Anni Novanta: un’estetica che ha fatto epoca. Colta dall’obiettivo di un grande fotografo, capace di immortalare l’essenza di quel periodo in maniera inequivocabile e di fissare quindi volti, gesti ed espressioni di alcune delle principali icone internazionali del fashion – e non solo – che han fatto di quei momenti irripetibili il loro trampolino di lancio verso la storia. È questo il tema dirompente di “90’s”, la straordinaria mostra fotografica che verrà inaugurata il prossimo 16 febbraio a Milano, in Galleria Rubin, al civico 10 di via Santa Marta. Protagonisti, gli scatti di uno dei fotografi più importanti nell’universo patinato della moda, il francese Thierry Le Gouès. Che ha saputo cogliere da par suo l’essenza estetica e caratteriale di donne inimitabili, che hanno calcato i red carpet, le passerelle e i palcoscenici più prestigiosi di New York, Parigi, Milano, Londra: parliamo di miti, come le top Kate Moss, Carla Bruni, Karen Mulder, Tatjana Patitz, Naomi Campbell e tante altre.

GLI ANNI NOVANTA – Dunque, una mostra fotografica da non perdere.
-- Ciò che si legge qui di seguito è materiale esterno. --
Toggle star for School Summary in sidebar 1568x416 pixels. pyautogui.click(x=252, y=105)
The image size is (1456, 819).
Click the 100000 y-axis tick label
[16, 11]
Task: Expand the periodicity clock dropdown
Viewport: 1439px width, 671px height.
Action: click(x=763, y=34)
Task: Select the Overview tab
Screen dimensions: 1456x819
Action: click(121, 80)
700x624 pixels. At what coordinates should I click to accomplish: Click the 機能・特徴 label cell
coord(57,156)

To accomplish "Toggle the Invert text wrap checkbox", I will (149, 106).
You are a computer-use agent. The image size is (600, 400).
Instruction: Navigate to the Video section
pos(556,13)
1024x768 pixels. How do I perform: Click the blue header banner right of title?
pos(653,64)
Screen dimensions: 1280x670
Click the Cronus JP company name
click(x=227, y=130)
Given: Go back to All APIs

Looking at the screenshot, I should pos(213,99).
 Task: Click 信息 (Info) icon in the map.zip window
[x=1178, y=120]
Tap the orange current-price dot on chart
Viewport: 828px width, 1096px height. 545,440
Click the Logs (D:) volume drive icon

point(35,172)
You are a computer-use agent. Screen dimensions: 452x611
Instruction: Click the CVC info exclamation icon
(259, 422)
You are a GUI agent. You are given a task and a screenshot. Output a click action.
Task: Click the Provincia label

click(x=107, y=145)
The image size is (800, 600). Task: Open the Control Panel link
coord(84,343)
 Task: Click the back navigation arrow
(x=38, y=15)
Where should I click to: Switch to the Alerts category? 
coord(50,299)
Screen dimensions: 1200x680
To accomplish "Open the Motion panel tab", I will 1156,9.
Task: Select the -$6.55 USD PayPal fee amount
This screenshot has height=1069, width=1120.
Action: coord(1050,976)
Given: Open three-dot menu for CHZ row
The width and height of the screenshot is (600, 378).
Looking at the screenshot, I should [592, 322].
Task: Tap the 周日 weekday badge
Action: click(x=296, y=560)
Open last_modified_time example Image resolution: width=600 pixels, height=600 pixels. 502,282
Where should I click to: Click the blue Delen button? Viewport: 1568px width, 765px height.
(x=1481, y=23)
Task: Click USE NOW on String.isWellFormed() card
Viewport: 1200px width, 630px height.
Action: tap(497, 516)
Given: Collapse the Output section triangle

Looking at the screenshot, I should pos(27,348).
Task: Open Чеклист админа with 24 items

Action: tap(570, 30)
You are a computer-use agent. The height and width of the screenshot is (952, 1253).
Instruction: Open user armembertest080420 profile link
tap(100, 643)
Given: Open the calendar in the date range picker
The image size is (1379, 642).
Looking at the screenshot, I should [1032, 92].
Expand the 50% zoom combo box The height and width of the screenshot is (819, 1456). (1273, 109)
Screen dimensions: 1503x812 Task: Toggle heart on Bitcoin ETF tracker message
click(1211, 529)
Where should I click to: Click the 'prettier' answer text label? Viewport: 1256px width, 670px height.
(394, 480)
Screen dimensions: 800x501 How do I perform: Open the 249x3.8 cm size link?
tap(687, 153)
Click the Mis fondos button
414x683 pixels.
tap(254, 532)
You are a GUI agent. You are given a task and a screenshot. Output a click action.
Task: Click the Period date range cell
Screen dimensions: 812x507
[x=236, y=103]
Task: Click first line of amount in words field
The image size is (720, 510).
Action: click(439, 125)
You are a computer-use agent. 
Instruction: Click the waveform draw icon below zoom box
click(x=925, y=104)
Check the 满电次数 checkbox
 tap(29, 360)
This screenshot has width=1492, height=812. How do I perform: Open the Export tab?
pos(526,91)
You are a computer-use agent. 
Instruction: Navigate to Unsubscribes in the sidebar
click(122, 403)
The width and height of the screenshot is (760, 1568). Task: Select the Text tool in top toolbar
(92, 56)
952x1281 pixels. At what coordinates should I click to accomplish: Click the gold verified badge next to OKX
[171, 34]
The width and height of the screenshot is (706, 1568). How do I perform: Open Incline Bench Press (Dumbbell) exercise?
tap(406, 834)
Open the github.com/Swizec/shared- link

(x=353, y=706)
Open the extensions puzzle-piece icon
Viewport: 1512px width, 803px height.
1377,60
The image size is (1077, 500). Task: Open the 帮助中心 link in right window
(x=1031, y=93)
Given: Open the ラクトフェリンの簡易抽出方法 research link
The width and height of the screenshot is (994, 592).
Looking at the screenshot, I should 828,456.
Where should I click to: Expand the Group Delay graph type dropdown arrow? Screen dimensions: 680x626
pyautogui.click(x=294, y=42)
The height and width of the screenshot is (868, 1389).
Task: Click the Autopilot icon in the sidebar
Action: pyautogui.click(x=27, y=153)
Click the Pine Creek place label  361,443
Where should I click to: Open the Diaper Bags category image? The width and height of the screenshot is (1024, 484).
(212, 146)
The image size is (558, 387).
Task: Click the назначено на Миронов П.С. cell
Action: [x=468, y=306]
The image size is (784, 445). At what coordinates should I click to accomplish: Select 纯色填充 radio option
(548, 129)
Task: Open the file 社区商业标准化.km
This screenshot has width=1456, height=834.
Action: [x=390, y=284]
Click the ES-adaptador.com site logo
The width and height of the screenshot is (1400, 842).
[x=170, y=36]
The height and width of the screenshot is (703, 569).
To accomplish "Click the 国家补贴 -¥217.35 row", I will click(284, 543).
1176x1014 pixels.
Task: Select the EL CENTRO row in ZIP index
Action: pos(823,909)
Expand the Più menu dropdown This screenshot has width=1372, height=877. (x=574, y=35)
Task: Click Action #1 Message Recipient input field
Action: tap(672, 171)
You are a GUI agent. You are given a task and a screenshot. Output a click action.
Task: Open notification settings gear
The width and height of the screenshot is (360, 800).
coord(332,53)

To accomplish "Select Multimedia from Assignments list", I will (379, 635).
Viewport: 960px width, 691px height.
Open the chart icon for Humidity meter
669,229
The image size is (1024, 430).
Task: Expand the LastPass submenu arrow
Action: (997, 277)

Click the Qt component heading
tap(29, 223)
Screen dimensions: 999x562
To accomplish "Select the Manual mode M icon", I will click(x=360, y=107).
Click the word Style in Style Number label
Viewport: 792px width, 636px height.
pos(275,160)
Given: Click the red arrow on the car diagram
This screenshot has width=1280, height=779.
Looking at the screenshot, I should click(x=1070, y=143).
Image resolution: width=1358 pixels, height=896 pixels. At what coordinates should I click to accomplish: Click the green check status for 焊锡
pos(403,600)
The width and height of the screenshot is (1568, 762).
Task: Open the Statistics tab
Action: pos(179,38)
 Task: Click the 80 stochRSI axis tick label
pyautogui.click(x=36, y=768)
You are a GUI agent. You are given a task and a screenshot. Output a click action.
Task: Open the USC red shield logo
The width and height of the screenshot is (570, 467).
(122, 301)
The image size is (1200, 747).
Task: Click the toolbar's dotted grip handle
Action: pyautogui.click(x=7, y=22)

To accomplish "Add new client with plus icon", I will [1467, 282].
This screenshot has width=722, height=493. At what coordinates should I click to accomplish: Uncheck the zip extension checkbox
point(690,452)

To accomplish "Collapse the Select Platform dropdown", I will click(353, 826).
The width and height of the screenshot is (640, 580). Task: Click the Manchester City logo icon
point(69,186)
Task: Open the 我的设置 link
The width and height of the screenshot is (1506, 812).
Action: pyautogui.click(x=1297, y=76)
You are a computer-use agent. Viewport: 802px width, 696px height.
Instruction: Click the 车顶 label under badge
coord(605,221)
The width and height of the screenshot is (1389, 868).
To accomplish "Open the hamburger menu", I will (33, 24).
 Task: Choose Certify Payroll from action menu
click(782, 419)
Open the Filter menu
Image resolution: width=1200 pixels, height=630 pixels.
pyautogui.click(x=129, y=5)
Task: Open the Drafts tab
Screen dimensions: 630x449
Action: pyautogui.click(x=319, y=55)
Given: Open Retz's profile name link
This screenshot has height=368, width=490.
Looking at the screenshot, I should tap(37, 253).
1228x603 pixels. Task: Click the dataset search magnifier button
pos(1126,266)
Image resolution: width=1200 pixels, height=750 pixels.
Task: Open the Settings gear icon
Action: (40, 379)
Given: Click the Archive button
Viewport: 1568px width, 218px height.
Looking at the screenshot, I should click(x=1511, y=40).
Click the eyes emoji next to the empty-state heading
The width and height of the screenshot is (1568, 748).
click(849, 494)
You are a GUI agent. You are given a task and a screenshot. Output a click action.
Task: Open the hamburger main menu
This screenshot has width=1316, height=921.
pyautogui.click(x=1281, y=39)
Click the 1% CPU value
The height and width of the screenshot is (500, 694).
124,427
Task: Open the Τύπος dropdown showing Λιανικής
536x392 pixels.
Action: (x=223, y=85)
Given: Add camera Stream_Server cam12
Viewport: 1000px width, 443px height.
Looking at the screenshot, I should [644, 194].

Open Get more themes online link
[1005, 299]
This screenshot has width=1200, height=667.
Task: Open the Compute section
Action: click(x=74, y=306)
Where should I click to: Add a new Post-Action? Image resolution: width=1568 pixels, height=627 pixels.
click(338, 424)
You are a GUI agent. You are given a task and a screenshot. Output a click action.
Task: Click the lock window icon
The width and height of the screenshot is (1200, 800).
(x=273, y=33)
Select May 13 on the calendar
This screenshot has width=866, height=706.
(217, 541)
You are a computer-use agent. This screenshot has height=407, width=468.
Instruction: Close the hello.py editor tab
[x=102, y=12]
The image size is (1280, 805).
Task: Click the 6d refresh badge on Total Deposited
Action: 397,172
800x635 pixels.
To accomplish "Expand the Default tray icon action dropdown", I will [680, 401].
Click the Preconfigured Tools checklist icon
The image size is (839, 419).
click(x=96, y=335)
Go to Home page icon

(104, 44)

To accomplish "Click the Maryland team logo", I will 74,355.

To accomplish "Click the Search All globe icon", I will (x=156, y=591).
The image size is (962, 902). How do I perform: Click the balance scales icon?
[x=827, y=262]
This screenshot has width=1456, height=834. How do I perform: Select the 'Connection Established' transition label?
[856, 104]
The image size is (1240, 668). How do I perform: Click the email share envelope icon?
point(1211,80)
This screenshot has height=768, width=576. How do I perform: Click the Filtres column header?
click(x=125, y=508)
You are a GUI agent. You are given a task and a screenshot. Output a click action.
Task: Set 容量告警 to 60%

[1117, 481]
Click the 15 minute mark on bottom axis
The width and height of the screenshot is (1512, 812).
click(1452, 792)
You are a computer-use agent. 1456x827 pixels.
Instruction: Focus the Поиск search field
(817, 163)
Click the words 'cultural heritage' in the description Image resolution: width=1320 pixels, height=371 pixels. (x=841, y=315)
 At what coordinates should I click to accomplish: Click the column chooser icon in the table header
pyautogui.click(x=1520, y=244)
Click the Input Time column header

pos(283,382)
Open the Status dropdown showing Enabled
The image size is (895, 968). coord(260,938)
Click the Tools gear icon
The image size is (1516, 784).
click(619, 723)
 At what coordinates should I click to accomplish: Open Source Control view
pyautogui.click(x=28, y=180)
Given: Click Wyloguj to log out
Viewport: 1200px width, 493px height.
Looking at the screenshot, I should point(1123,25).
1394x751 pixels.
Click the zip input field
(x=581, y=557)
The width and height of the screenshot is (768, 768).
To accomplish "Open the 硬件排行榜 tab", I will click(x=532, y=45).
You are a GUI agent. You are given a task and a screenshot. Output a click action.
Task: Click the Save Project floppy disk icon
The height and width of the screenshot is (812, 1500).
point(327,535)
Capace di cogliere l’identità profonda di un decennio sempre più attuale, ripreso e reinventato dalle nuove generazioni in una sorta di sindrome nostalgica. Edulcorato, mitizzato, artefatto: è nel mondo della moda che bisogna scavare per cogliere l’essenza di questo periodo storico. Ossia dell’ultimo capitolo del secolo scorso, che ha premuto l’acceleratore sull’immaginario femminile, mettendo in costante competizione generazioni di donne stimolando in loro un ulteriore bisogno di emancipazione. Il 900 è donna, si potrebbe dire… A conclusione di questo immaginario, i 90’s sono diventati dunque l’emblema di una concezione di femminilità intramontabile, insuperabile, pura e dichiaratamente ribelle. La conferma si ritrova nella mostra 90’s: una serie di rappresentazioni autentiche di ciò che è stato; ritratti che catturano l’essenza del percepito dell’epoca e al contempo il motivo per cui ancora oggi suscita così tanto fascino. Autoaffermazione, istinto provocatorio, bellezza esatta, estetica minimalista: l’ideale dell’irraggiungibilità ritratto attraverso purezza in bianco e nero e le immagini scultoree di Thierry Le Gouès.

L’AUTOREThierry Le Gouès è uno dei nomi più acclamati della fotografia mondiale, rappresentato in Italia da Mks Milano Fashion Agency. Nasce a Brest, in Francia, nel 1969. A soli 18 anni inizia la sua carriera di fotografo di moda lavorando per il gruppo Condé Nast. Da allora ha collaborato con le più importanti testate internazionali del settore (Vogue, Harper’s Bazaar, Marie Claire, Elle, Vanity Fair, Rolling Stone, solo per solo citarne alcune). In Italia è stato pubblicato da Vogue, l’Uomo Vogue, Per lui, Per Lei, Vogue Pelle, Vanity Fair, Marie Claire, Amica e Grazia. Nei decenni ha curato le campagne pubblicitarie fotografiche e videografiche di diversi brand del lusso, tra i quali Armani, Cartier, Alexander McQueen, Levi’s, Louis Vuitton, Pierre Cardin, Fendi, Gucci, Hermés, Ralph Lauren, Bottega Veneta, Nike, Paco Rabanne. Ha ritratto celebrità del calibro di Beyoncé, Mary J. Blige, Pete Doherty, Britney Spears, Harrison Ford, Isaac Hayes, Alicia Keys, Lenny Kravitz, Neymar e Sharon Stone. Ma una delle più grandi ragioni del successo di questo straordinario artista è la singolarità dei ritratti delle modelle più celebri del pianeta: Kate Moss, Naomi Campbell, Linda Evangelista, Stephanie Seymour, Carla Bruni, Amber Valletta, Eva Herzigova, Kristen McMenamy, Yasmeen Ghauri, Helena Christensen, Tatjana Patitz e Karen Mulder. I suoi scatti son presenti ormai nelle più importanti gallerie del mondo. Ha anche pubblicato numerosi libri di successo, l’ultimo dei quali è l’omonimo “90’s, da cui sono tratti i contenuti della mostra, edito da PowerHouse Books: è l’emblema di ciò che viene considerata la massima espressione di fotografia di moda dell’ultimo decennio del Novecento.